=== DATA LISTING ===

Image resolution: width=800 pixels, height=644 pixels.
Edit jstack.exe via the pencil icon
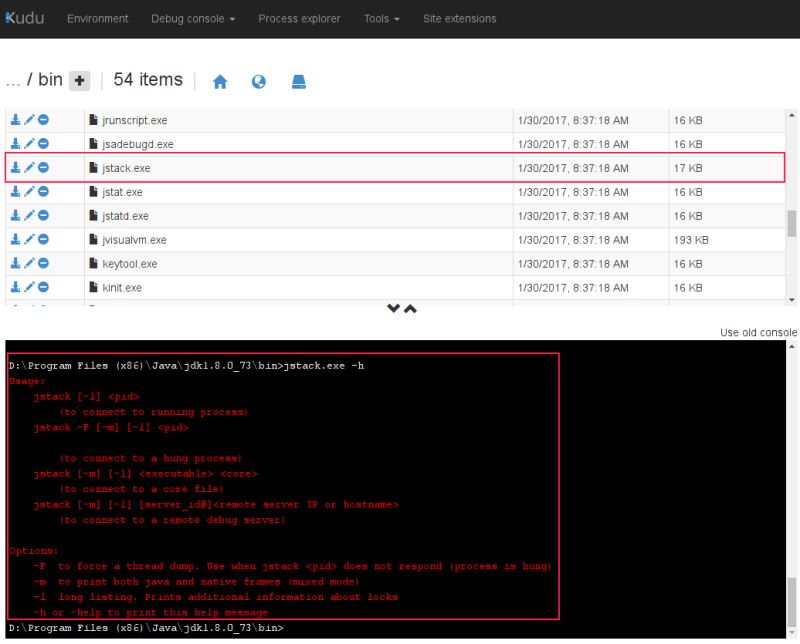coord(28,168)
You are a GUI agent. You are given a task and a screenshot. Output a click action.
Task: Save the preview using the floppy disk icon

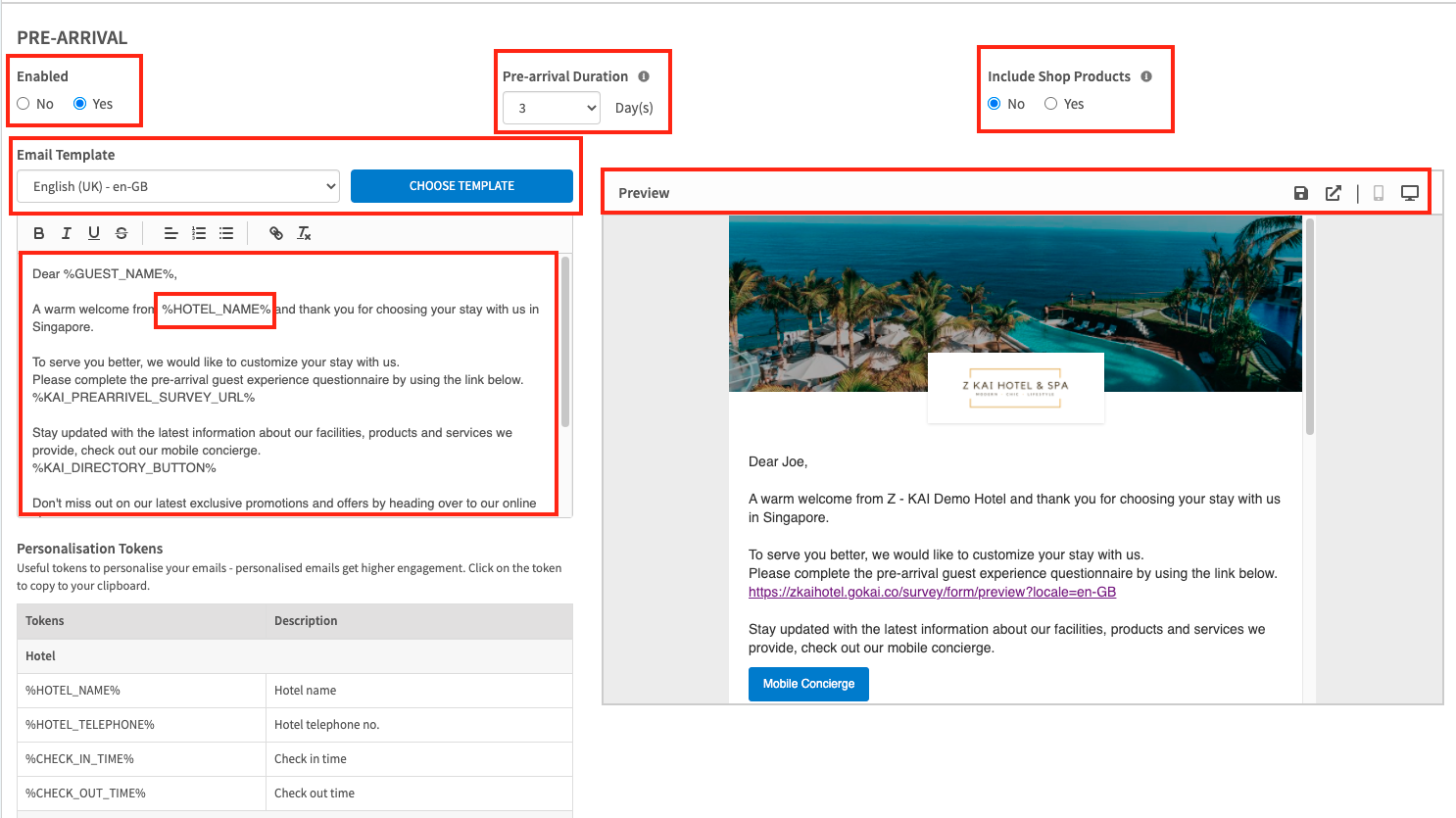[1301, 193]
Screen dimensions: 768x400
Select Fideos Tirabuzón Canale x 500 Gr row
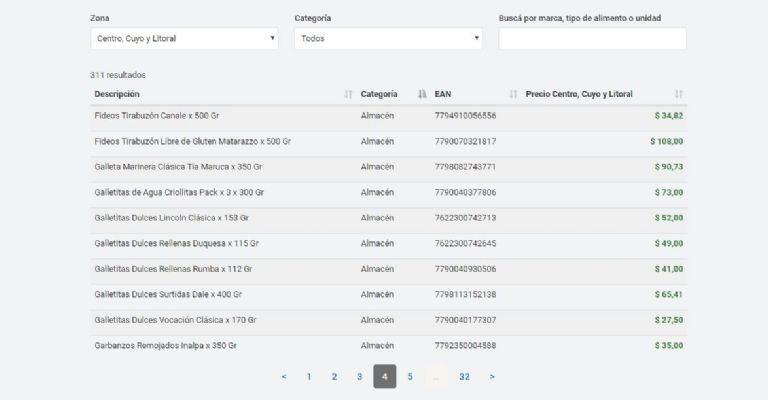click(156, 116)
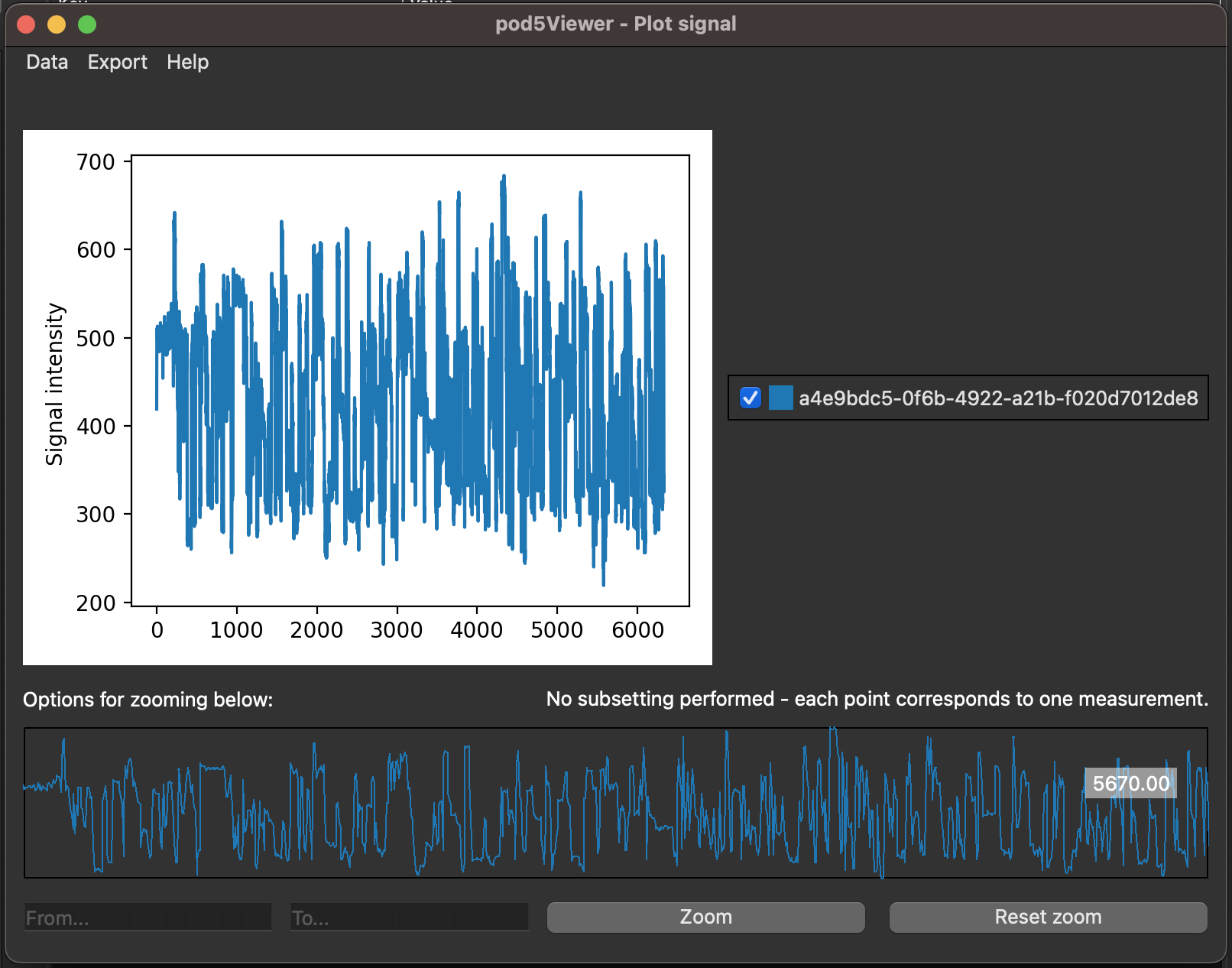The width and height of the screenshot is (1232, 968).
Task: Click the center of the main signal plot
Action: pos(410,380)
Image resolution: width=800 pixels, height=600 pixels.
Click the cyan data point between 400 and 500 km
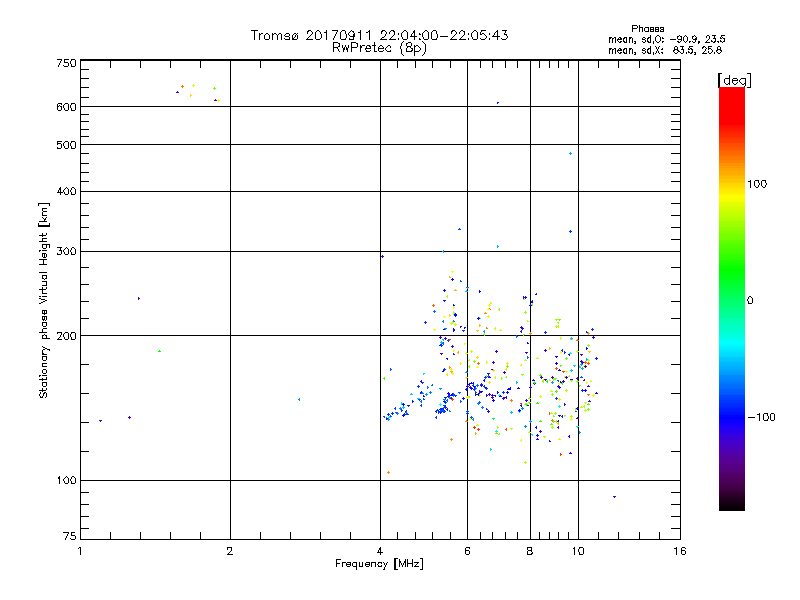coord(570,153)
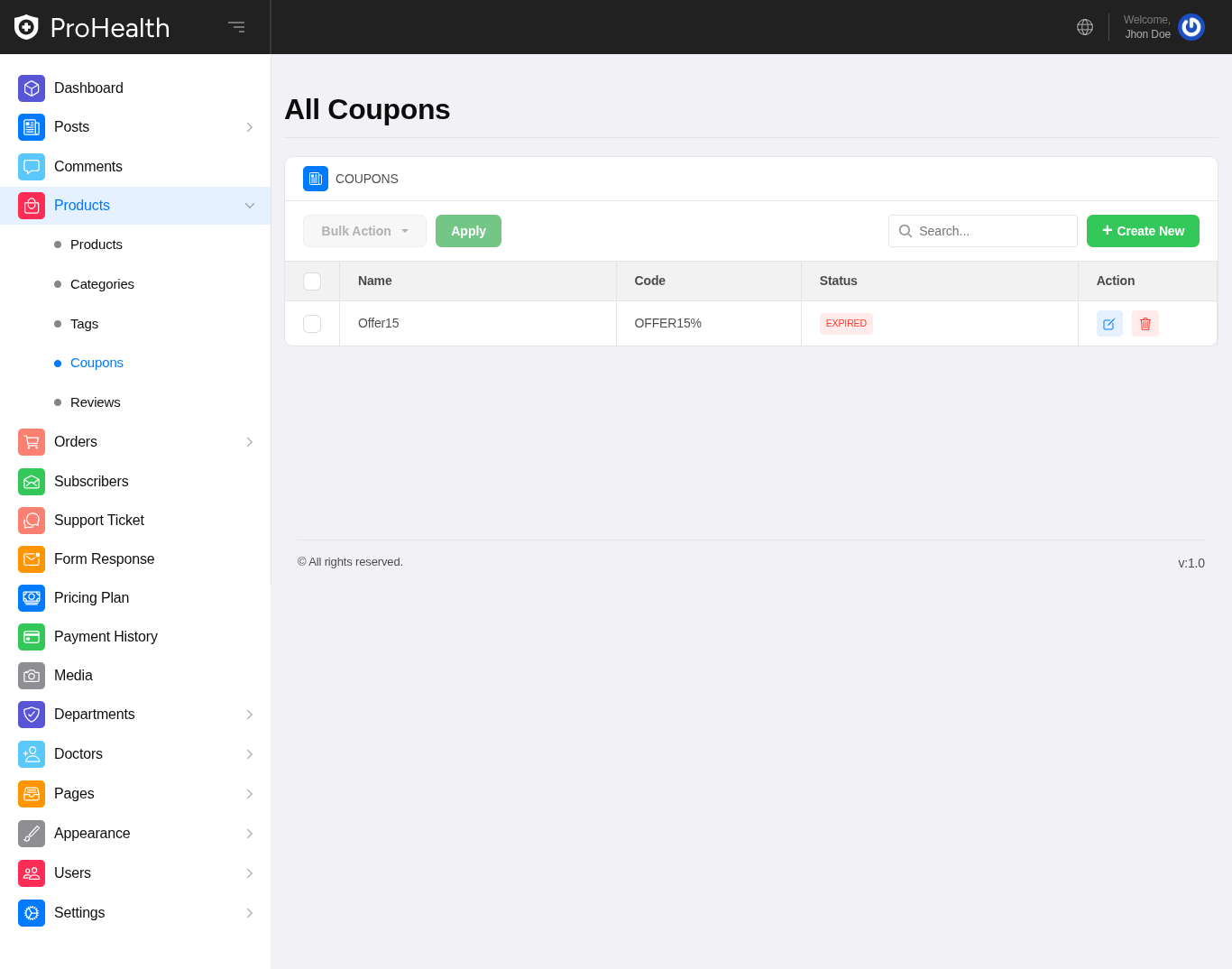Tick the checkbox for Offer15 row
Image resolution: width=1232 pixels, height=969 pixels.
(312, 324)
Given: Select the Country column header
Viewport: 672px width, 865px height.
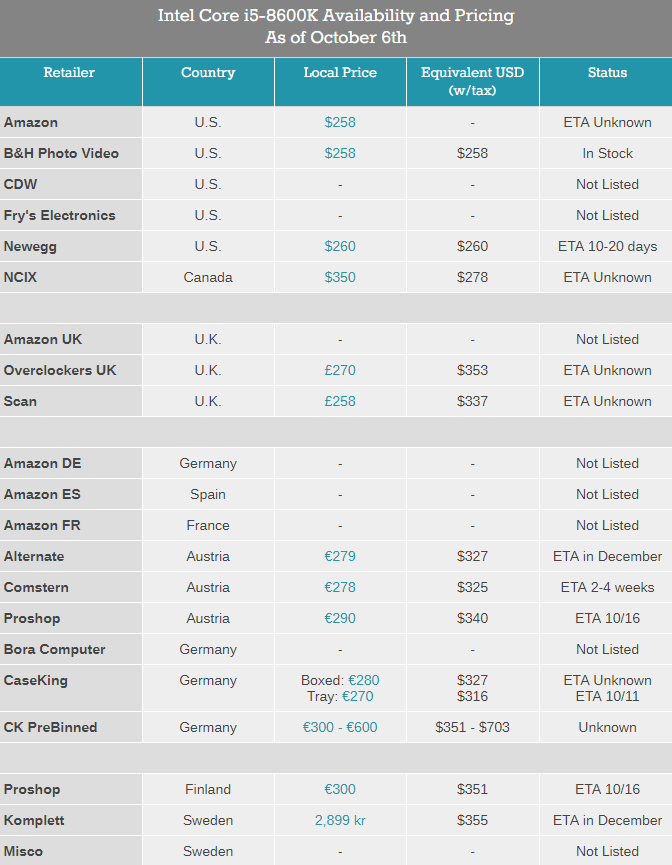Looking at the screenshot, I should (208, 72).
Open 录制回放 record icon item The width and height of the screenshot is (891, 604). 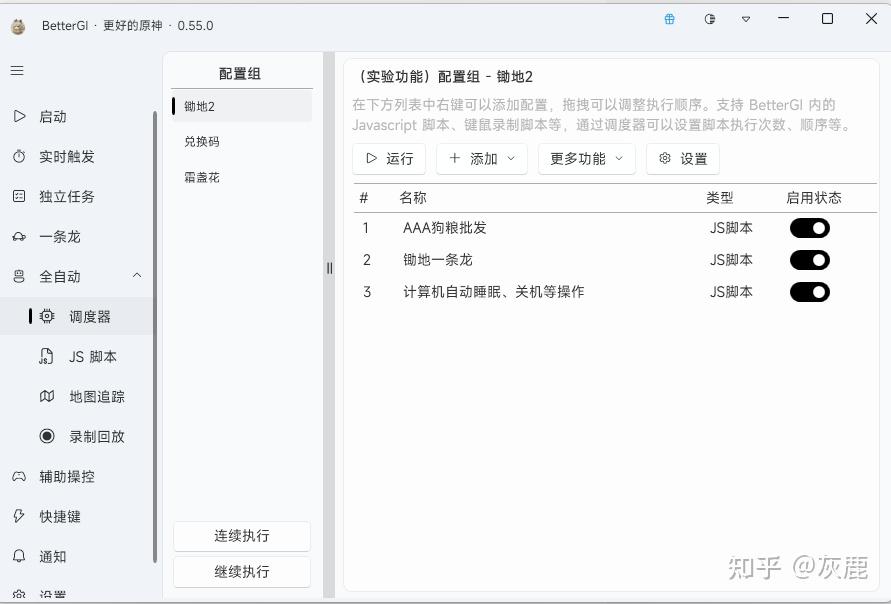tap(47, 436)
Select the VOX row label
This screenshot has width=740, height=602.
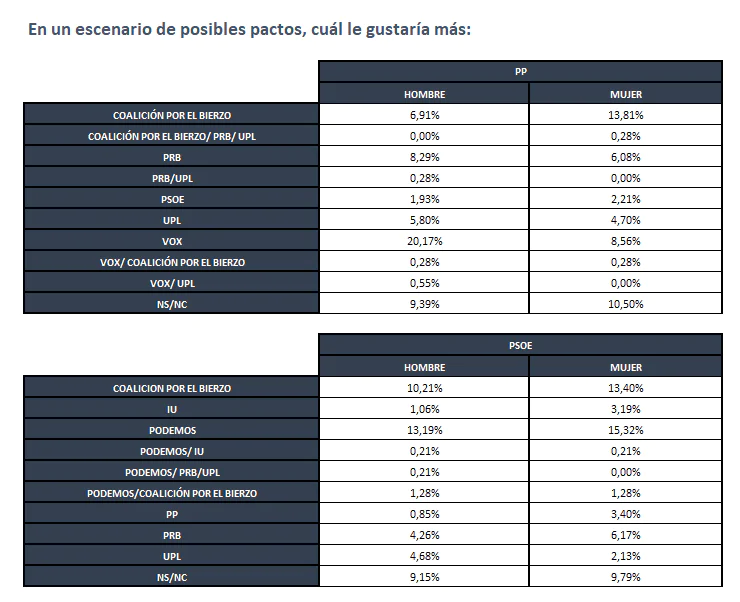(172, 241)
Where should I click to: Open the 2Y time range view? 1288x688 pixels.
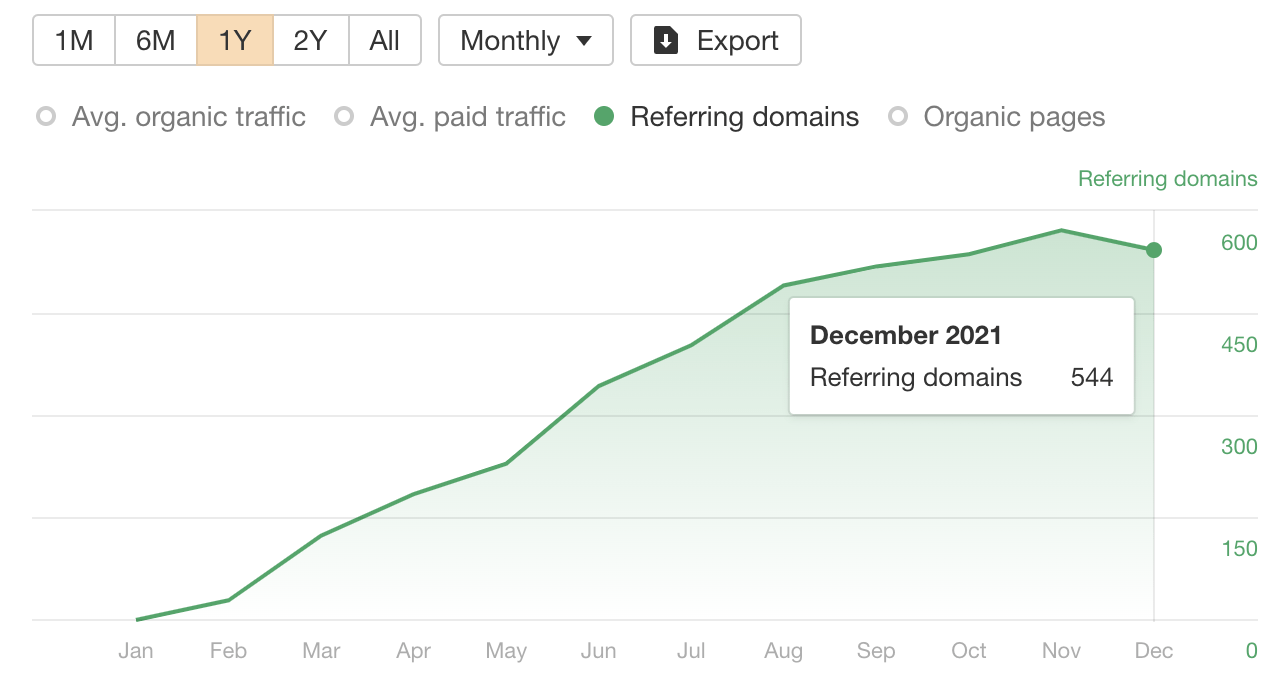pyautogui.click(x=310, y=40)
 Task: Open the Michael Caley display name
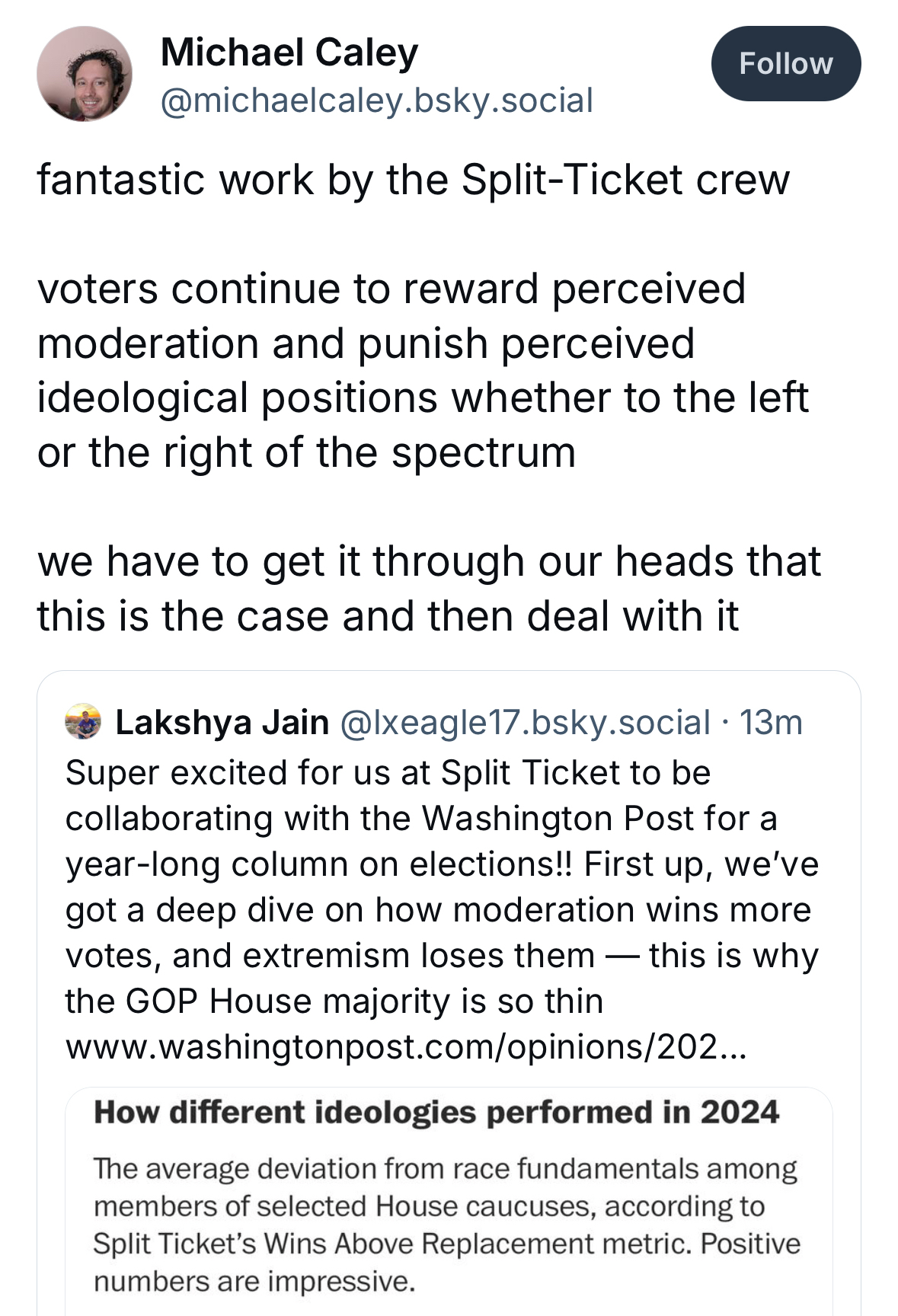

===

**TASK STATEMENT:**
From the first line above through the line containing "Screen dimensions: 768x400", copy everything exactly, without the pictures.

**REPLY:**
Image resolution: width=800 pixels, height=644 pixels.
Edit jstack.exe via the pencil icon
coord(28,168)
You are a GUI agent. You are given a task and a screenshot. Output a click action.
Task: Save the preview using the floppy disk icon

[1301, 193]
Screen dimensions: 768x400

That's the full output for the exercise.